A bell hanger was of necessity skilled in a variety of trades. By the time North Americans were building hotels, offices and upscale homes, most advertisements involving bell hangers had them either teamed up with locksmiths, founders and cutlers, or performing those trades themselves.  In 1835, N. Constable offered “his services to the citizens of Buffalo, and the public in general, in the capacity of Bell Hanger, Lock Maker, Cutler, Brass Founder and White Smith.”

Hardware suppliers advertised to “Carpenters, Masons, Bell Hangers and Cabinet Makers.” 

In 1849 lock manufacturer Edward Bristol offered his hardware and the services of his staff of locksmiths, bell hangers and silver platers to “Contractors and Builders of Steam Boats, Hotels, Stores and Houses.”  Increasingly, bell hangers worked at the construction stage of a building – or ship – though by the second half of the 19th century their names were found in the classified listings of city directories for the convenience of private citizens.

Bell hanging was the subject of United States patents as early as 1858.

Increasingly, bell hangers worked at the construction stage of a building though by the second half of the 19th century their names were found in the classified listings of city directories for the convenience of private citizens.  The San Francisco business directory listed only two bell hangers in 1858. In 1868 there were ten, and ten years later there were twenty-seven. In 1878 one company, Will & Finck, advertised itself as “Electric & Mechanical Bell Hangers.”  The transition away from mechanical bell systems had begun.

Shifting Associations

For decades, the trade of bell hanging was associated with other workers in metal.  Because of the similarities in their work using files, bell hangers in Great Britain were affiliated with the Amalgamated Society of Whitesmiths, Locksmiths, Bell-hangers, Domestic Engineers, Art Metal Workers and General Iron Fitters after 1891.
As new technologies were developed and used in construction, bell hangers began to classify themselves with the latest trades.  In Canada, Ottawa tradesman J.P. Murphy advertised his services as “Practical Plumber, Gas & Steam Fitter, Bell Hanger, &c.” in 1879, and in 1895 Montreal's G.R. Woodburn & Co. were “Practical Sanitarians, Plumbers, Gas and Steamfitters, Electric and Mechanical Bell Hangers, Etc.”

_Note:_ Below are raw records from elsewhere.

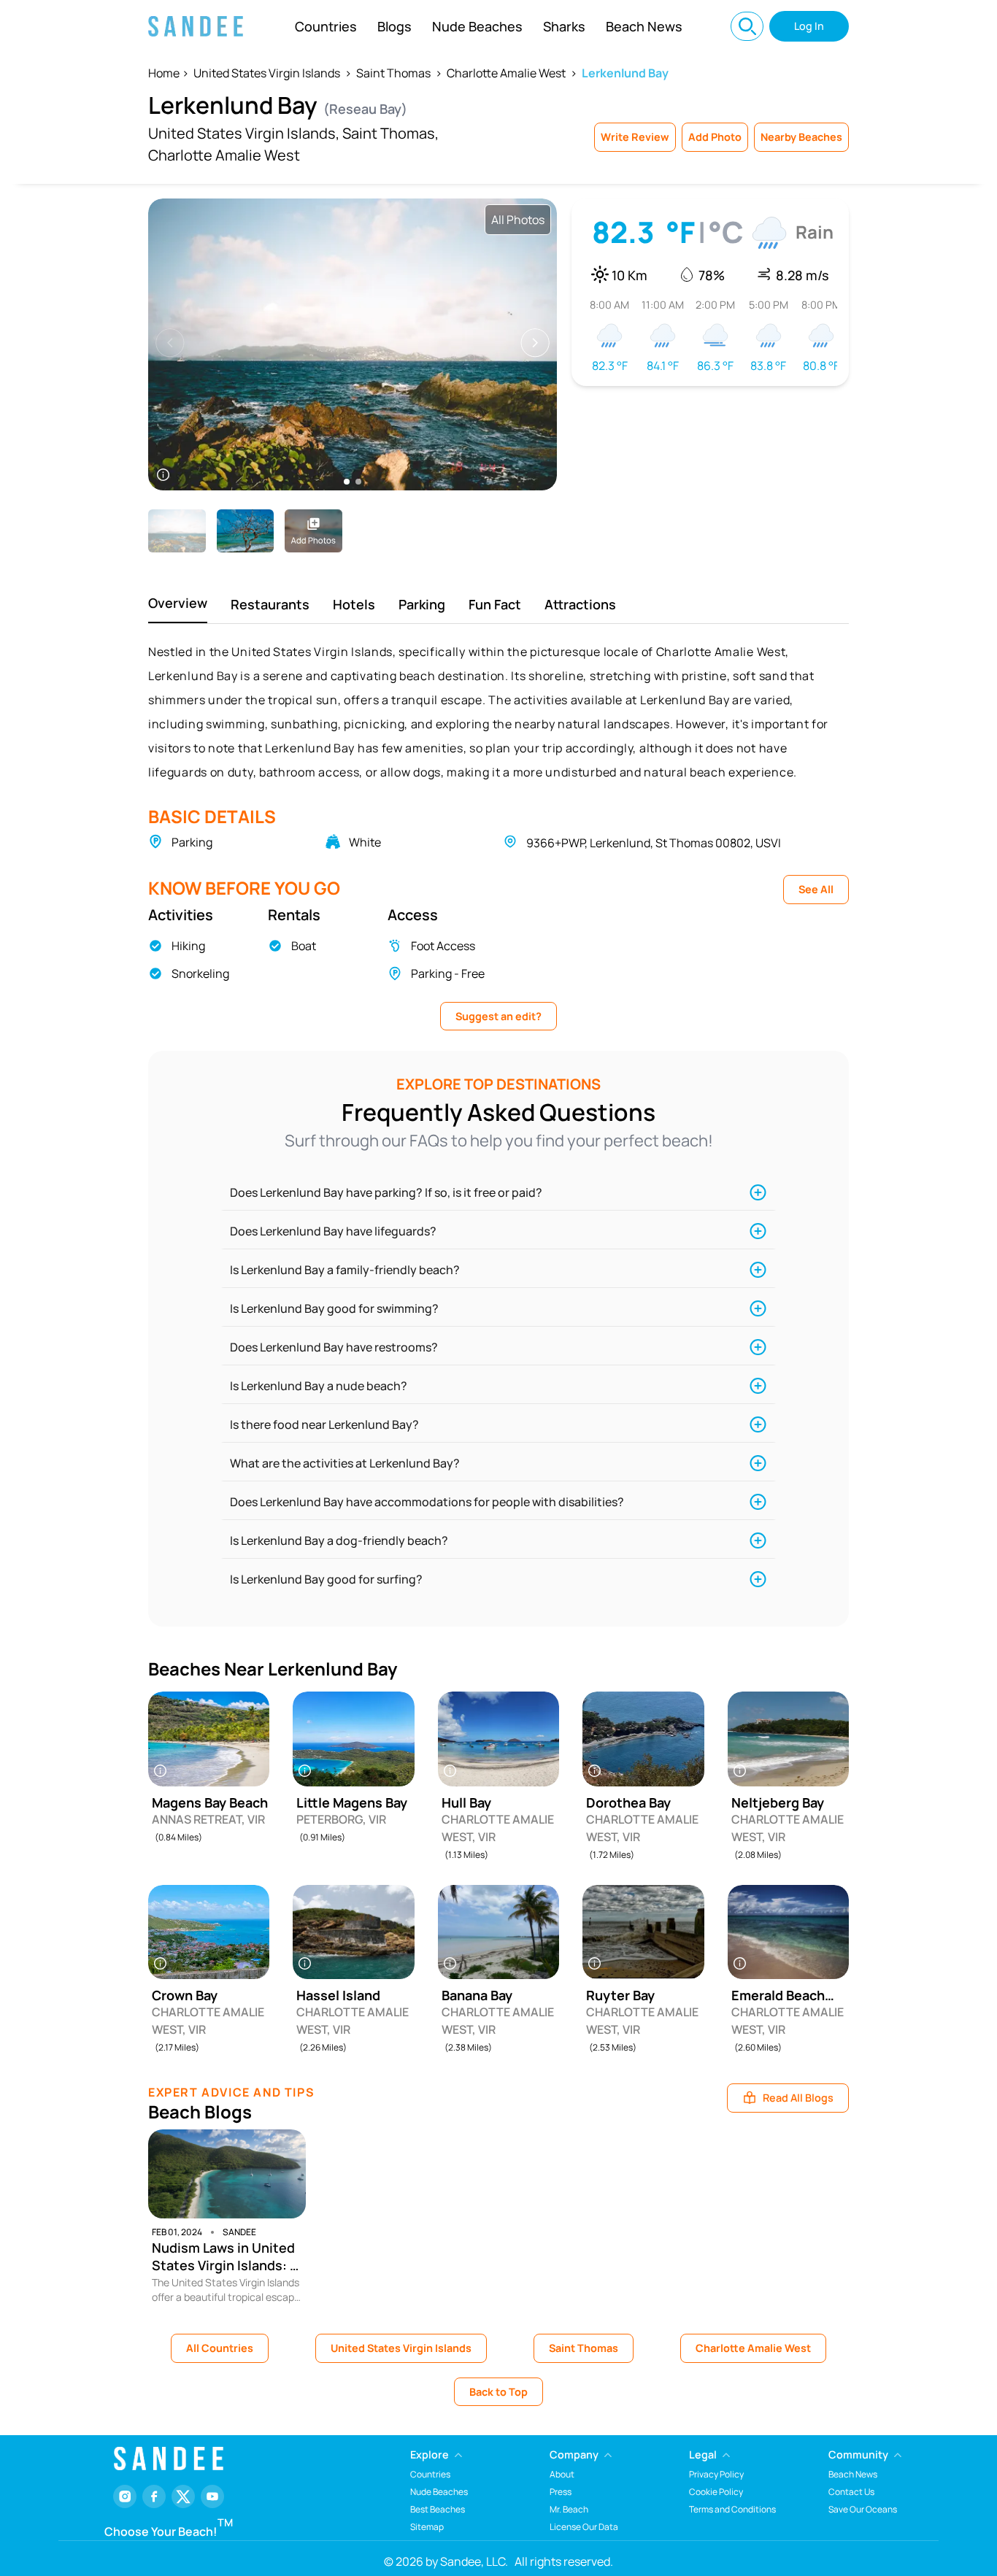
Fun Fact (495, 604)
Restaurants (270, 604)
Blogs (394, 26)
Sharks (564, 26)
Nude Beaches (477, 26)
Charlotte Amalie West (506, 73)
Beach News (644, 26)
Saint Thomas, (390, 133)
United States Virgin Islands (266, 73)
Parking (422, 604)
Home (164, 73)
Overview (177, 603)
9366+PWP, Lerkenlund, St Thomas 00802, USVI (653, 843)
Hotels (354, 604)
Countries (326, 26)
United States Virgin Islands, (243, 133)
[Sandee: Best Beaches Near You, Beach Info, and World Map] (195, 26)
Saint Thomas (393, 73)
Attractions (580, 604)
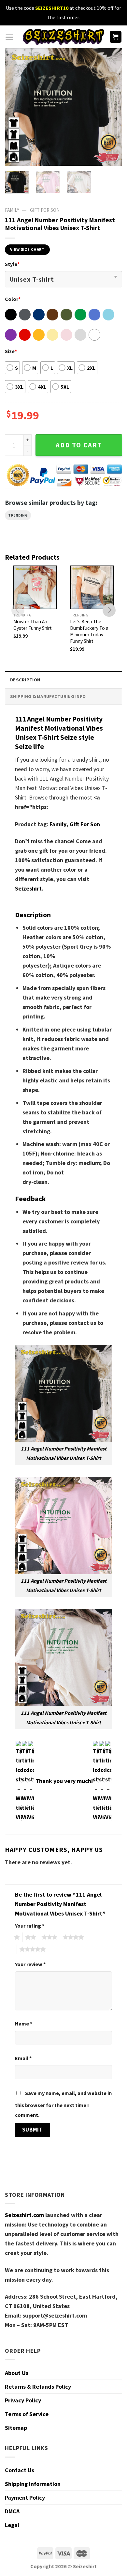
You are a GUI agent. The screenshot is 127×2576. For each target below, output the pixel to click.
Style (12, 264)
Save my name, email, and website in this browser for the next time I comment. (63, 2104)
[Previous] (15, 107)
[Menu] (9, 37)
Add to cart (79, 445)
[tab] (63, 679)
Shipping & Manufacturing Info (48, 696)
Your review (30, 1964)
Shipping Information (33, 2484)
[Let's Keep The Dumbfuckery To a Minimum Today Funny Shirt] (92, 587)
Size (11, 351)
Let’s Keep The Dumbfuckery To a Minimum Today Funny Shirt (89, 631)
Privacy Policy (23, 2400)
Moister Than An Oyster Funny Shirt (32, 624)
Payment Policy (25, 2497)
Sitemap (16, 2427)
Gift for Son (45, 210)
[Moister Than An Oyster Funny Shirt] (35, 587)
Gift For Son (85, 824)
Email (23, 2058)
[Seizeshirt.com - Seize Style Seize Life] (63, 36)
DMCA (12, 2511)
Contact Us (19, 2470)
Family (57, 824)
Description (25, 680)
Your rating (29, 1925)
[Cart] (116, 37)
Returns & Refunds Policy (38, 2386)
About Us (16, 2373)
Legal (12, 2525)
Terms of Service (27, 2414)
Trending (18, 515)
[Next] (112, 107)
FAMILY (12, 210)
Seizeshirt (28, 888)
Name (23, 2023)
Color (13, 299)
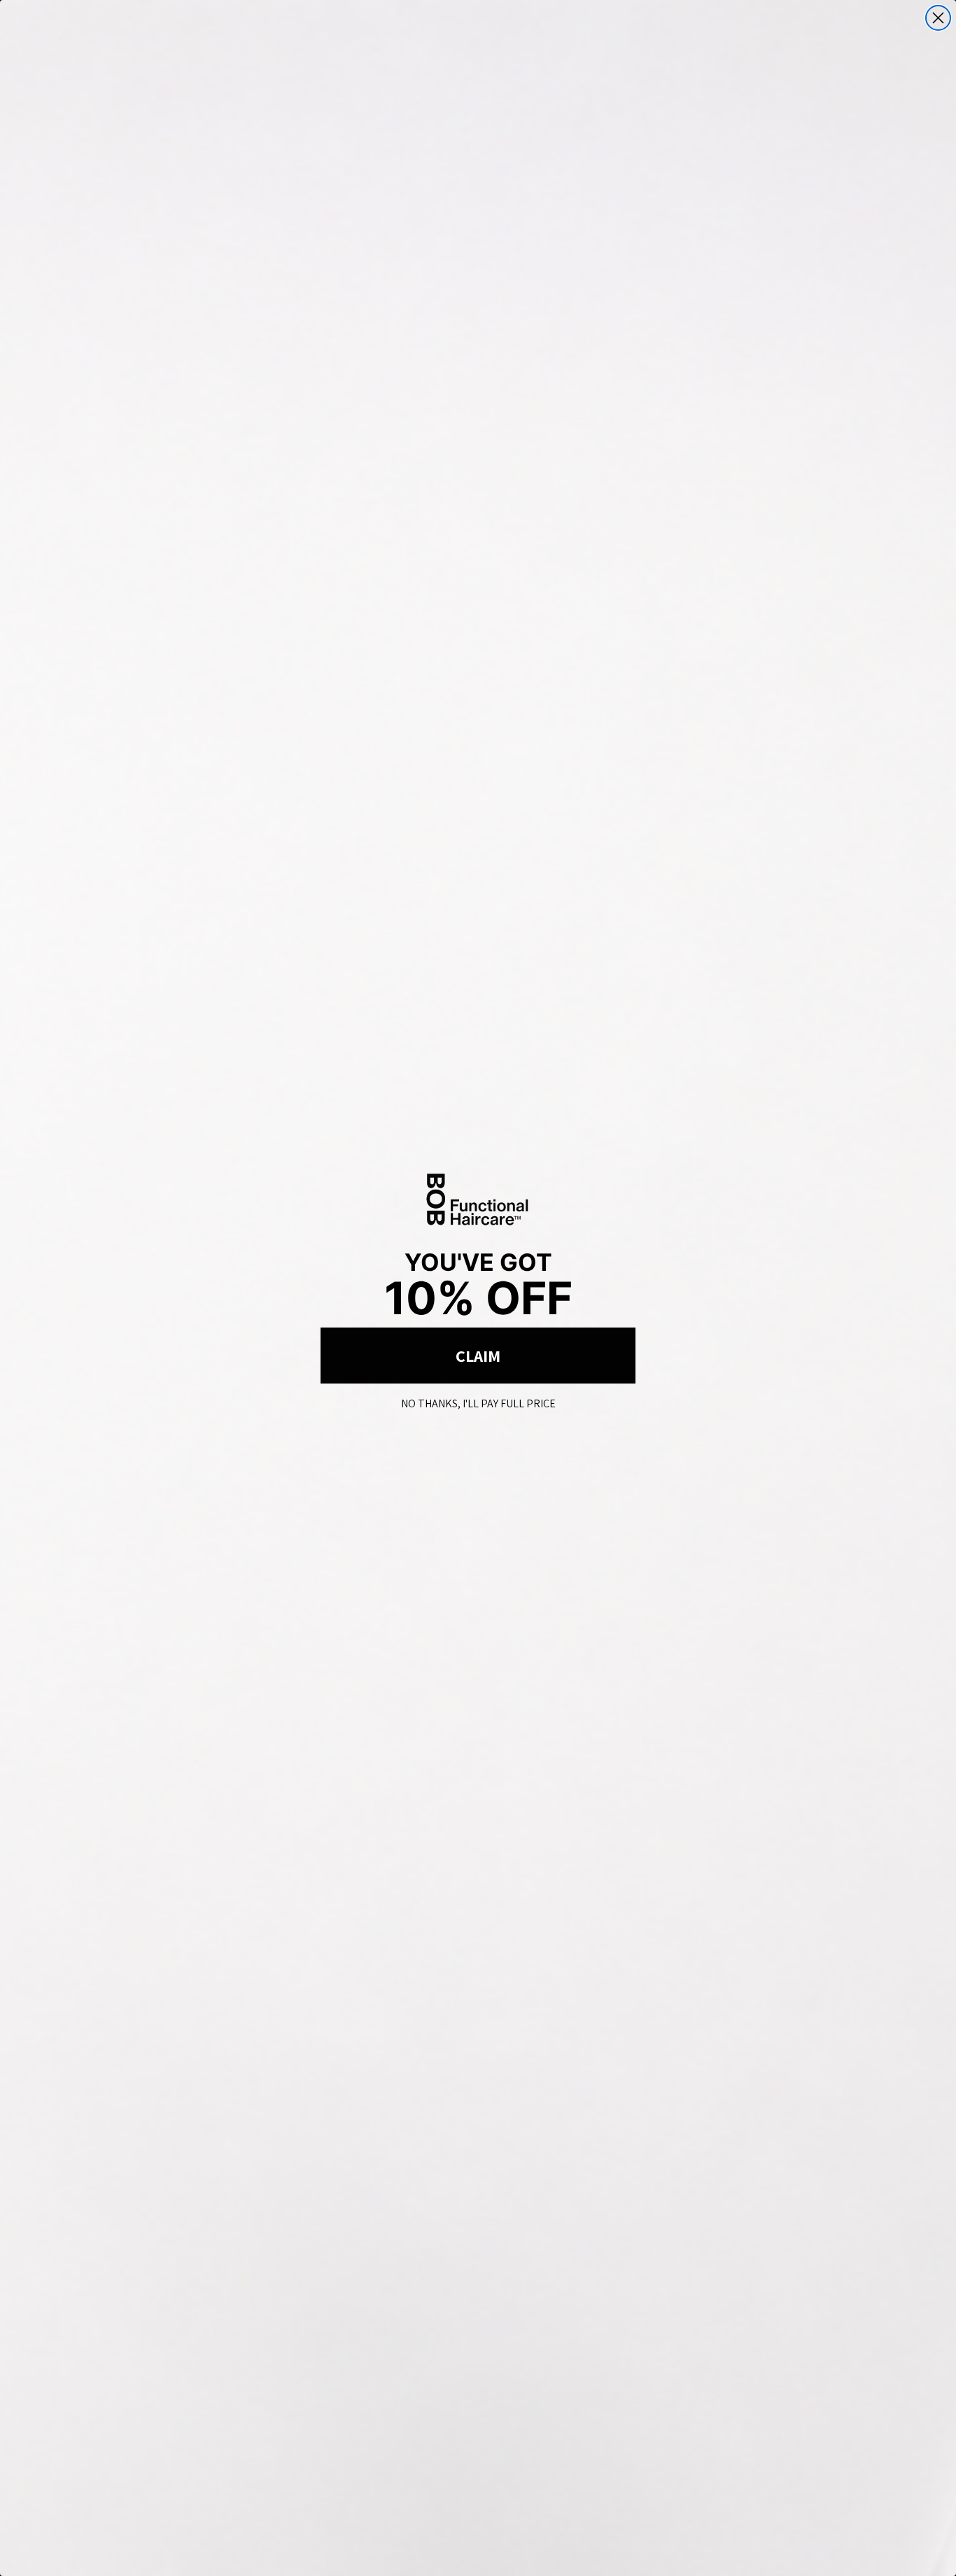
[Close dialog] (938, 18)
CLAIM (478, 1355)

From Mechanical to Electric

Besides the damage and mess of installing wires for systems of mechanical bells, there were maintenance problems with them. They would break, stretch or corrode over time. Electric bell wires could go around corners and even double on themselves.  In 1895 John Trowbridge wrote, “No modern house is now provided with the mechanical bell attachments which were universal forty years ago.”

In his 1889 The Bell Hangers’ Handbook, F. B. Badt considers the transition from mechanical to electric to be complete; the book is essentially a primer for electricians.  Badt lists the tools that should be in every bell hanger’s kit, starting with “Insulating tape for insulating wire joints” and “Tags for numbering wires at the battery and switchboard.”

News articles in 1925 noted the loss of the traditional profession with headlines like “Bell Hanger is Man Minus Job in the Age of Electricity” and “Electric Doorbells And Telephones Pressing On A Vanishing Trade.”